Monday 7 April 2014

Atrocious Mental Health Care

( Take ) Care in the Community

Since the final depletion of our once-effective mental health Services, we have all been waiting for the ‘bed equivalents’ to rise from the ashes like the glowing Phoenix.  Having talked about this transition for at least ten years, we had a reasonable expectation that provision for the care of the mentally ill within the community was just about to appear on the distant horizon.

Unfortunately, the promises of psychiatric assessment at you local GP, more Community Psychiatric Nurses and – of course- the advent of ‘Talking therapies’ have all remained a figment of imagination at the Universally Inept Health Board, in their newly refurbished offices based in the grounds of Whitchurch hospital. [ Let us not forget that the replacement for this Victorian Asylum is an ongoing farce, having had at least five planning approvals for building on site, plus a 2.1/2 year delay in the building of a replacement on the overcrowded and inaccessible LLandough Hospital site ]

To the importance of the NHS, mental health services  are still at the level that is below whale excrement.
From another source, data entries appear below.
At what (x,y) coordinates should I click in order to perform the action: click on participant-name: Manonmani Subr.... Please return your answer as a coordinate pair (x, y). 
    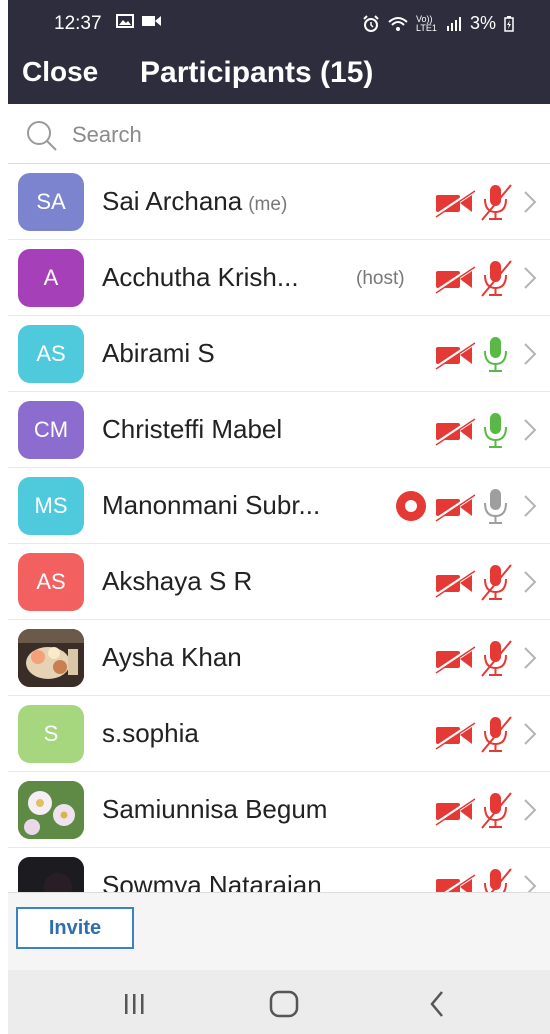
    Looking at the image, I should click on (211, 506).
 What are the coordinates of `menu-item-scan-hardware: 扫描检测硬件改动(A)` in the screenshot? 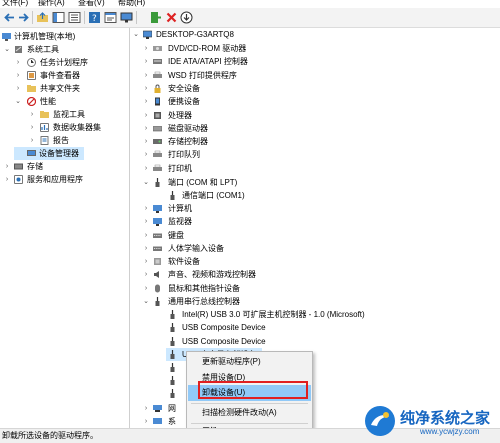 It's located at (250, 413).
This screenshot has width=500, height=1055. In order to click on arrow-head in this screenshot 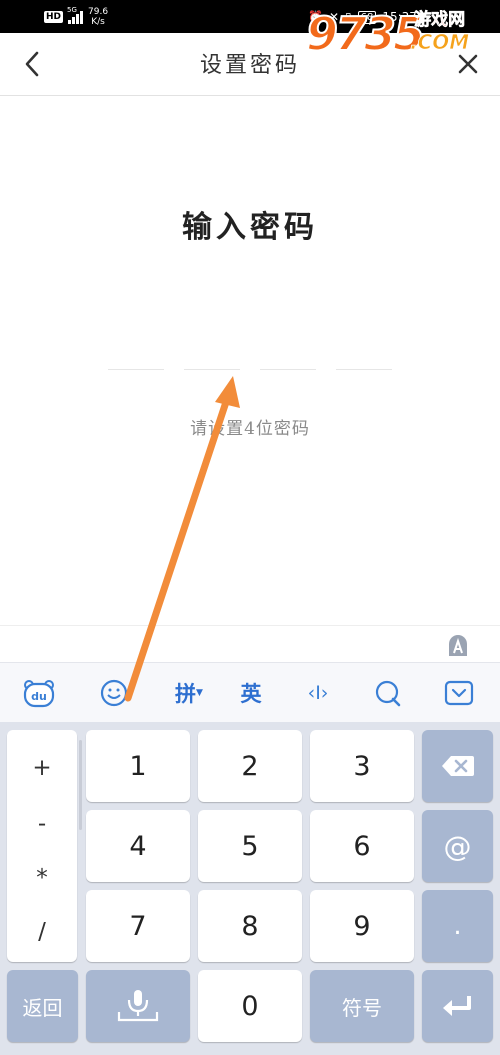, I will do `click(228, 392)`.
The Cinderella Service has all but disappeared, except to those who have to endure this abdication of care.  The lack of proper assessment has been highlighted often over recent years.  However, the case of  Patient John Jenkins, 24, who killed his mother and sister two days after being taken to a mental health unit following a suicide bid is gripping, to say the least  At the scene of this suicide attempt witnesses report Jenkins repeatedly shouting  that he wanted to kill his mother.
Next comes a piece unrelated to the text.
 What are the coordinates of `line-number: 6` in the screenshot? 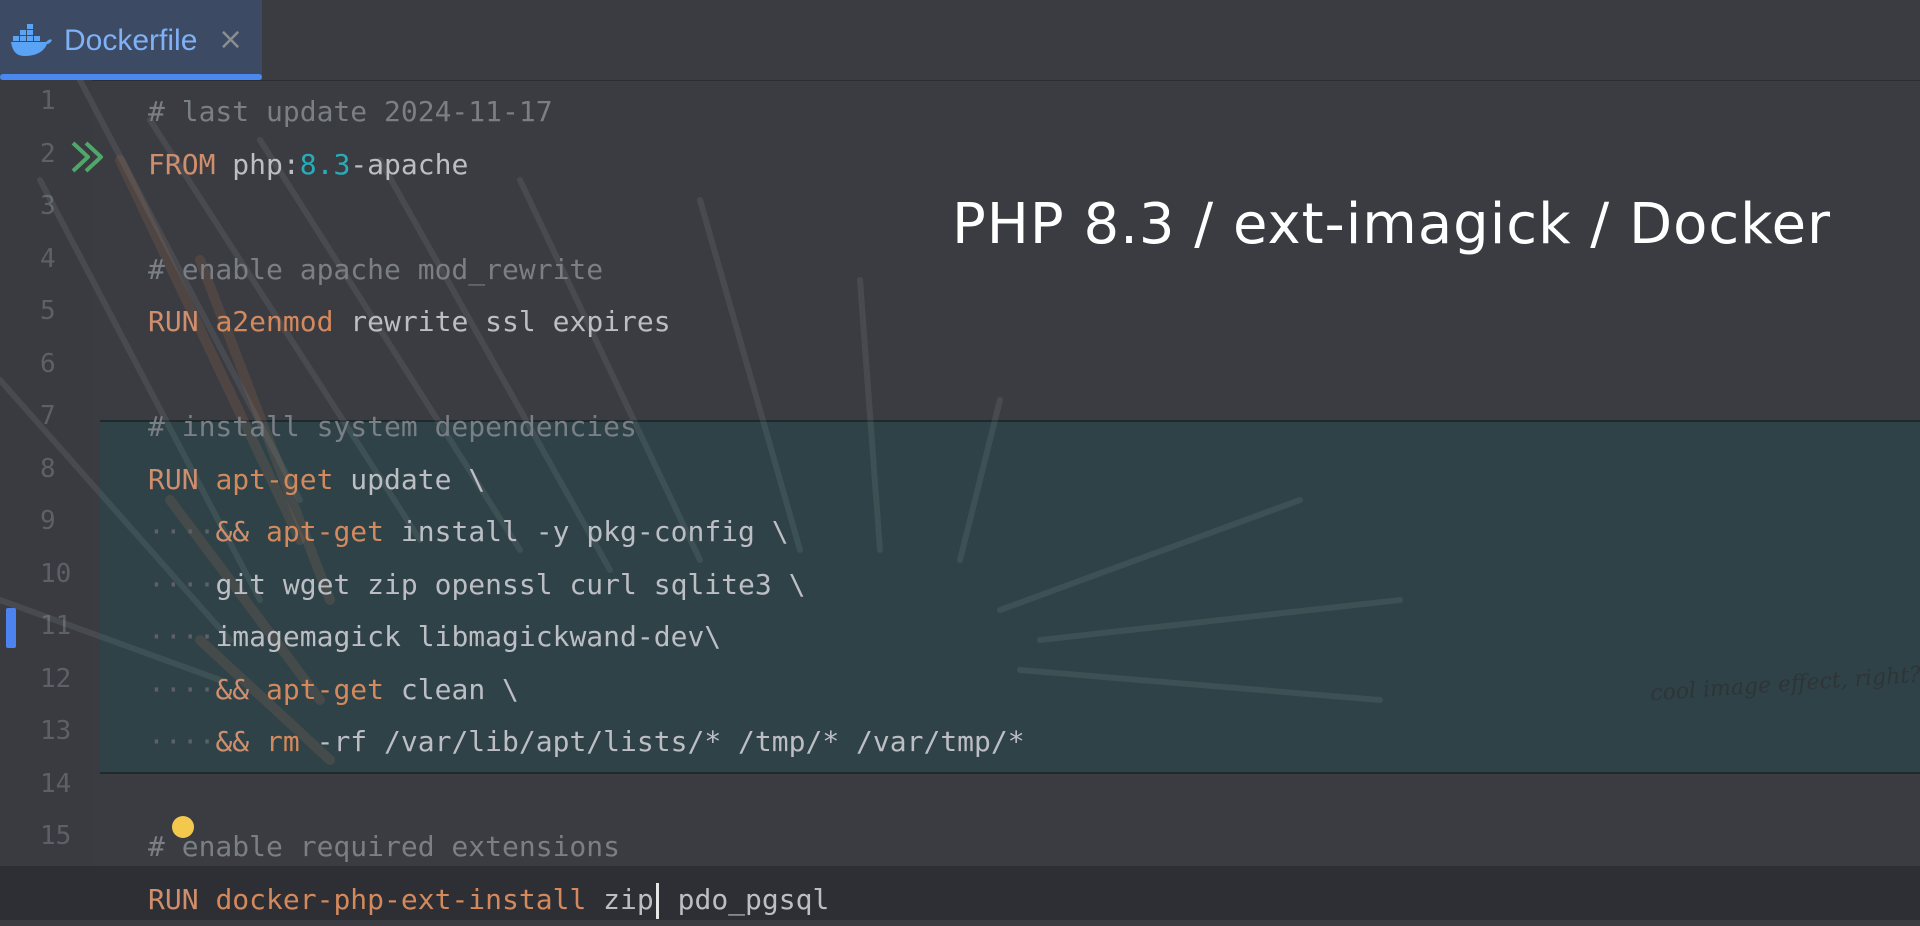 It's located at (48, 364).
Following a 90 minute ‘examination’ by a psychiatric nurse, he was declared ‘low risk; and released back into the community.  Jenkins then went on to kill his mother, Alice McMeekin, 58, and University of South Wales student Katie Jenkins at their home in Cumbria, with an axe !  He was sentenced to a minimum term of 12 years, at Ashworth hospital.  The Crown Prosecution Service ( bless ’em ) accepted his guilty plea on two counts of manslaughter on the grounds of diminished responsibility.  If he recovers during this internment, he will resume the rest of his sentence in prison.

As if this wasn't tragic enough, the daughter of a Cardiff nurse brutally strangled by a paranoid schizophrenic has hit out at authorities for planning to release the killer back onto the streets of South Wales.  This decision was described as being “breathtakingly insensitive” by daughter Joanne Welsh, 27, after only four years since the murder of her mother the day before Mother’s Day.
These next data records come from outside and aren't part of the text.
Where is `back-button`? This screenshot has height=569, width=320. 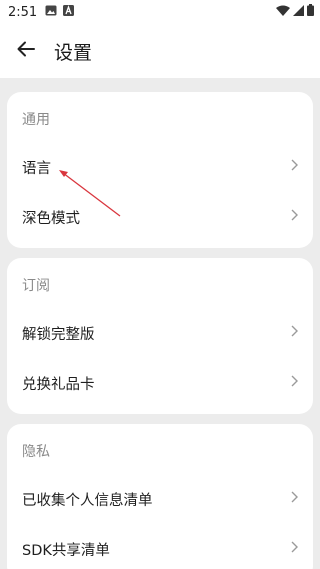
back-button is located at coordinates (26, 51).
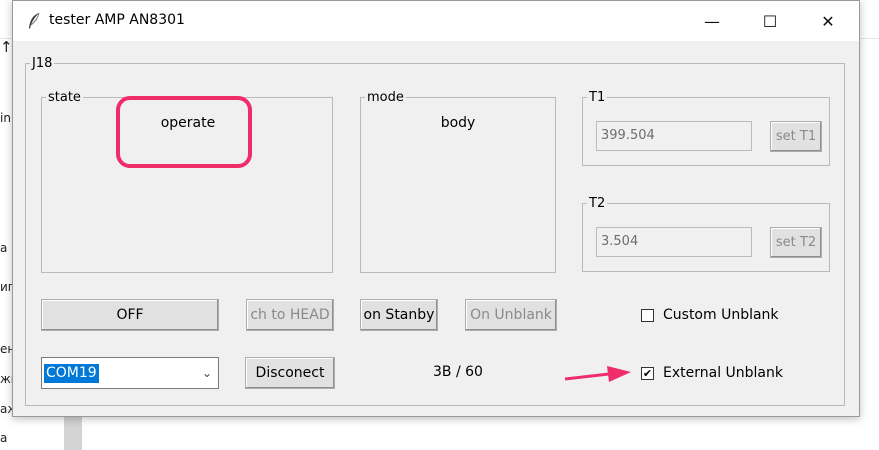 The height and width of the screenshot is (450, 879). Describe the element at coordinates (458, 372) in the screenshot. I see `counter-label: 3B / 60` at that location.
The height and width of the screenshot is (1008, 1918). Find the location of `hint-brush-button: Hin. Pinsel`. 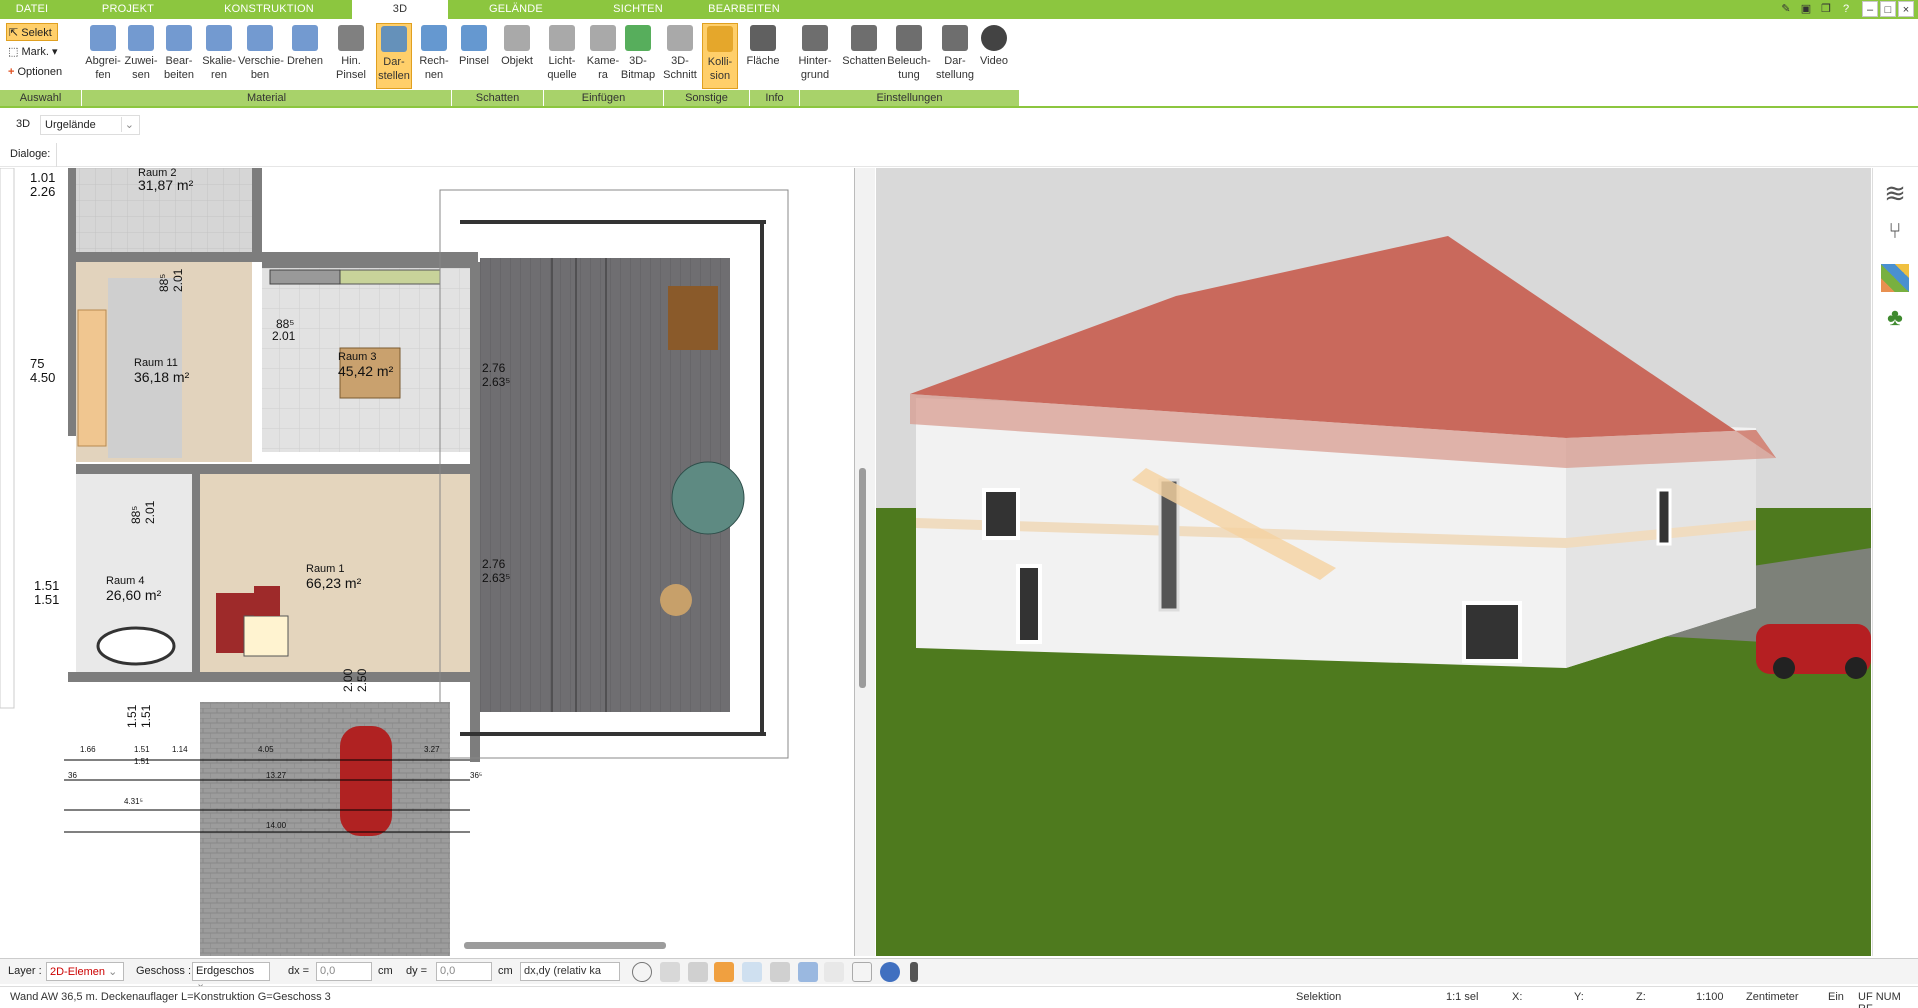

hint-brush-button: Hin. Pinsel is located at coordinates (351, 56).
Surprisingly, the perpetrator, John Constantine was only just recently released from a psychiatric hospital and, being homeless was offered a bed at the kindly nurse's home, where she was beaten and had her wrists slashed prior to the eventual murder.  Needless to say , he was convicted of manslaughter, on the grounds of diminished responsibility and sent indefinitely to a maximum security hospital.  Four years later Miss Welsh received word from the Ministry of Justice that Constantine should be sent back to south Wales for treatment, with the possibility that he could be back on the streets soon after,


Two horror stories that involved Care in the Community.     R. W.